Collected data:
*****
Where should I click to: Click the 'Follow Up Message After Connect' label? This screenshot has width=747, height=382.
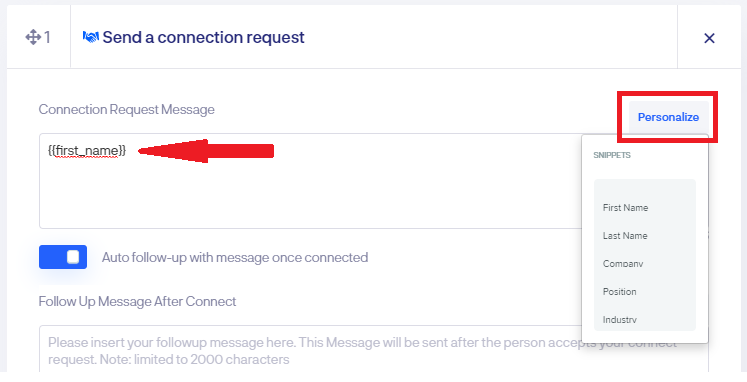click(137, 302)
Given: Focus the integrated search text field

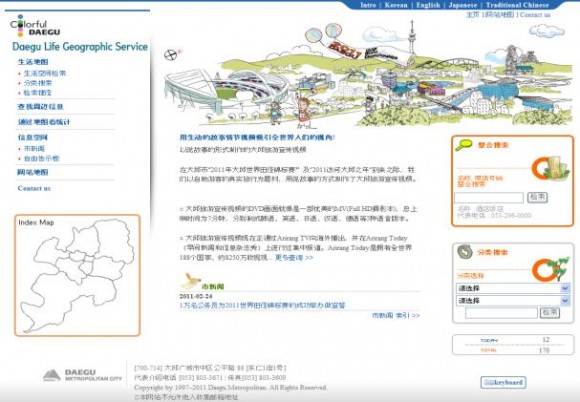Looking at the screenshot, I should [x=489, y=197].
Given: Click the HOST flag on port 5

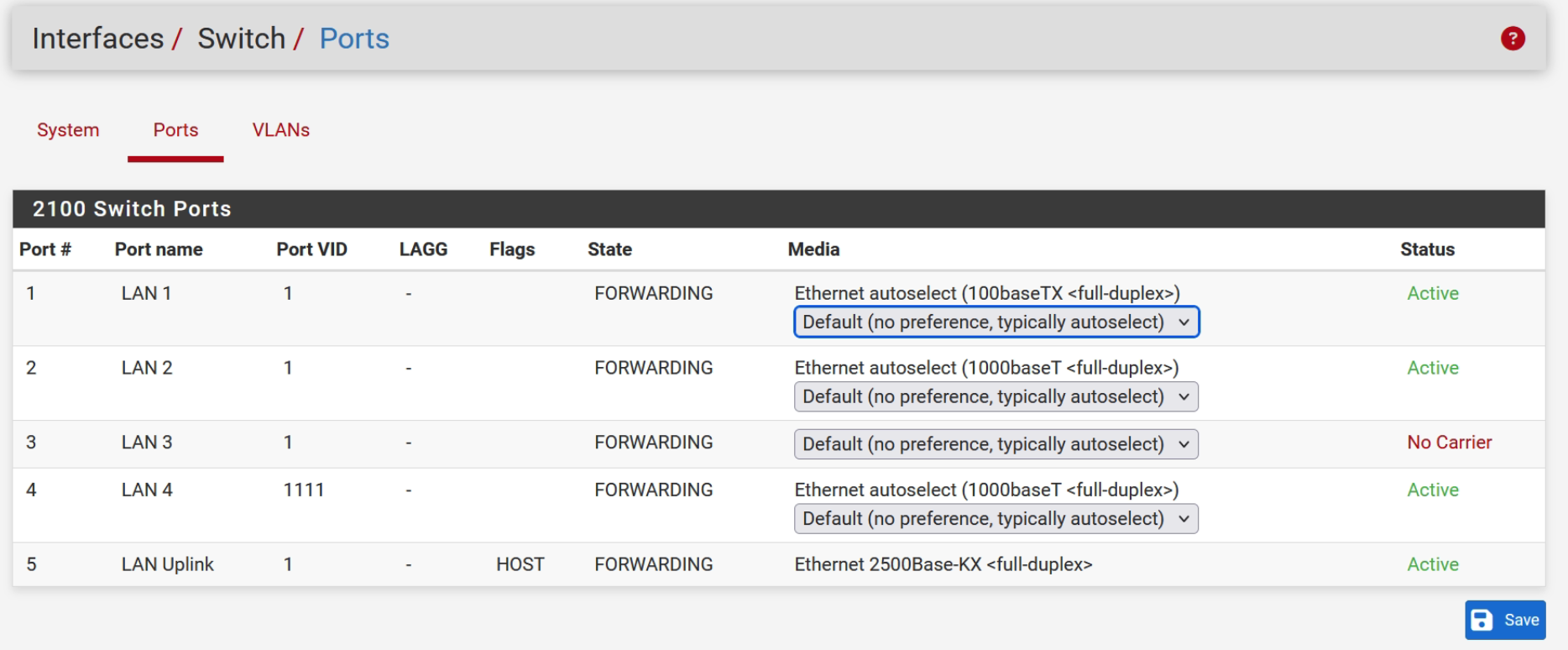Looking at the screenshot, I should click(x=520, y=564).
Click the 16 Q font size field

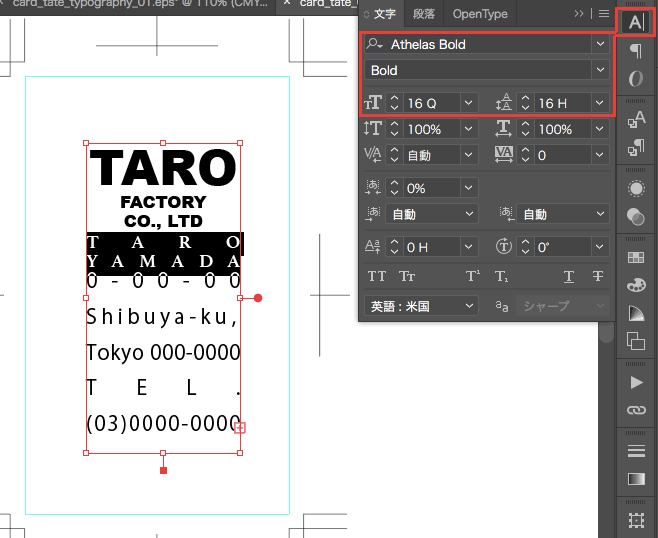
*****
How to complete this task => None of the pictures should be copied, but every record above must be restated in full.

Solution to the problem =>
Where should I click to: Click the 'Follow Up Message After Connect' label? This screenshot has width=747, height=382.
click(137, 302)
Given: Focus the integrated search text field

Looking at the screenshot, I should [x=489, y=197].
Given: Click the HOST flag on port 5

Looking at the screenshot, I should click(x=520, y=564).
Click the 16 Q font size field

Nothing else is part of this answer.